The definition emphasises youth rights, empowerment, practical support, youth centered practice (including young people entering into voluntary relationships with service providers), promoting strengths and change, culturally based practice and working ethically. All the youth workers who contributed to the definition were emphatic about their work being “values based”. Murri youth workers decided to endorse the general statement and added statements about respecting and working from accepted cultural protocols, accepting that this may be different to “usual” practice, honouring the different place of family and clan and the expectation that non-Indigenous workers would do their utmost to support Murri colleagues and to work appropriately with young Murris.

It was difficult to capture the passion with which contributors spoke about young people and their work and to write up the definition in clear English. A lot of workers, especially from Murri or rural/remote communities, said they were completely fed up with “jargon” and many commented on interference from funding bodies or from within their own management which prevented them from working in ways they knew actually worked for young people. Anything from limitations on home visits couched as “OH&S requirements” but interpreted by staff as “checking up on us” to being unable to record extra or different information to the restricted set included in a government constructed data base to having reduced capacity to provide “practical support” (e.g. bus fares, food vouchers, clothes).

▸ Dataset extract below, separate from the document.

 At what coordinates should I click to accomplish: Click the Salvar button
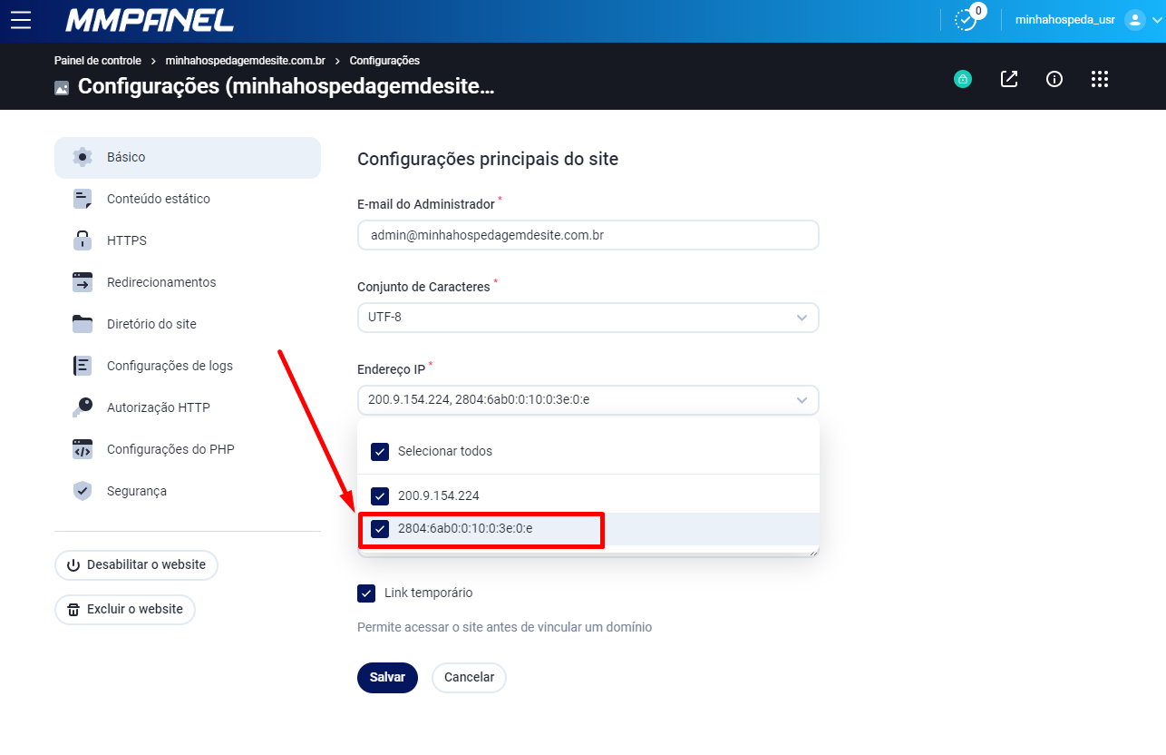[x=387, y=678]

Some also spoke of deeper concerns – pressure to divulge personal information or break confidentiality with young people, programs which linked young people into involuntary relationships with workers and the subsequent difficulty in developing the sort of working relationship most likely to benefit the young person, restricted service criteria which limited the amount or type of contact young people were able to have with them…

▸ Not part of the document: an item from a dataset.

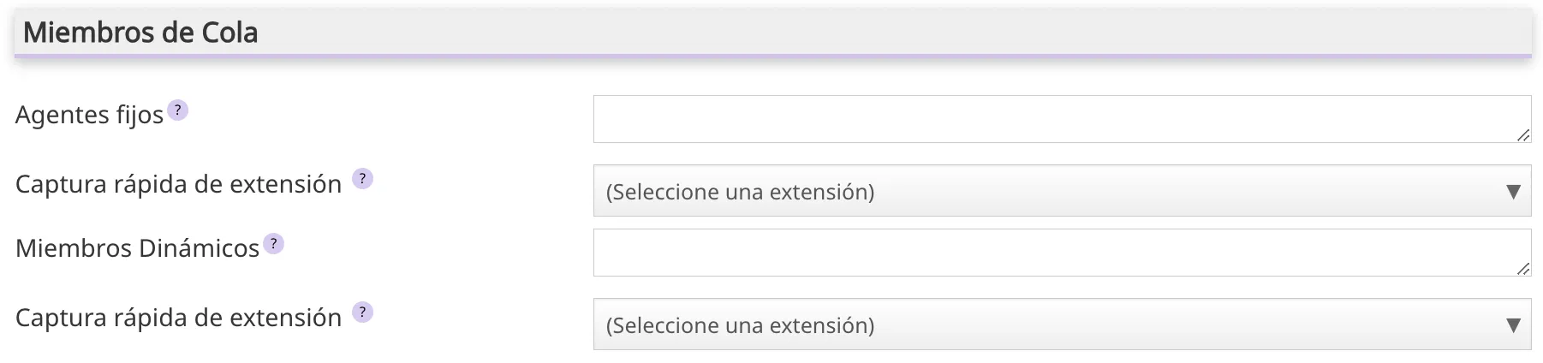The height and width of the screenshot is (363, 1543).
Task: Open help for Captura rápida below Agentes fijos
Action: pyautogui.click(x=362, y=179)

Despite all this, many of the youth workers I listened to impressed me greatly with their determination to keep on working ethically and on acceptable terms to young people, along with their preparedness and ability to think so clearly about what was essential to include in defining their work and sector.

Several years on from this, after massive cuts to youth services by the Queensland NLP government and now the Feds, it is timely to touch base with the definition again. Does it adequately reflect our aspirations as youth workers and for young people? Is there any way of strengthening it to support our remaining NGOs and allies to uphold the qualities, skills and knowledge developed over the past 25+ years which we accept as indispensable in ensuring we can fulfill our purpose: i.e “to resource and support young people who want help to access, navigate and make the best of their life choices.” What can we do as youth workers and what can we request of workers with young people (e.g. diversionary workers, teachers, statutory care workers, etc) to support grass roots youth work? Where do our varied roles intersect and how can we work together to ensure the very things which are most valued by young people about youth work aren’t eroded and replaced by the very things young people mistrust or dislike about other approaches? How can we keep young people in the center of our responses?

I’m looking forward to revisiting the state definition of youth work during workshops at the YANQ conference and considering how it may be used to strengthen support for and understanding of Youth Work across Queensland. And I can’t wait to hear more from Tony Taylor about the UK experience and what we Aussies might be able to learn from this.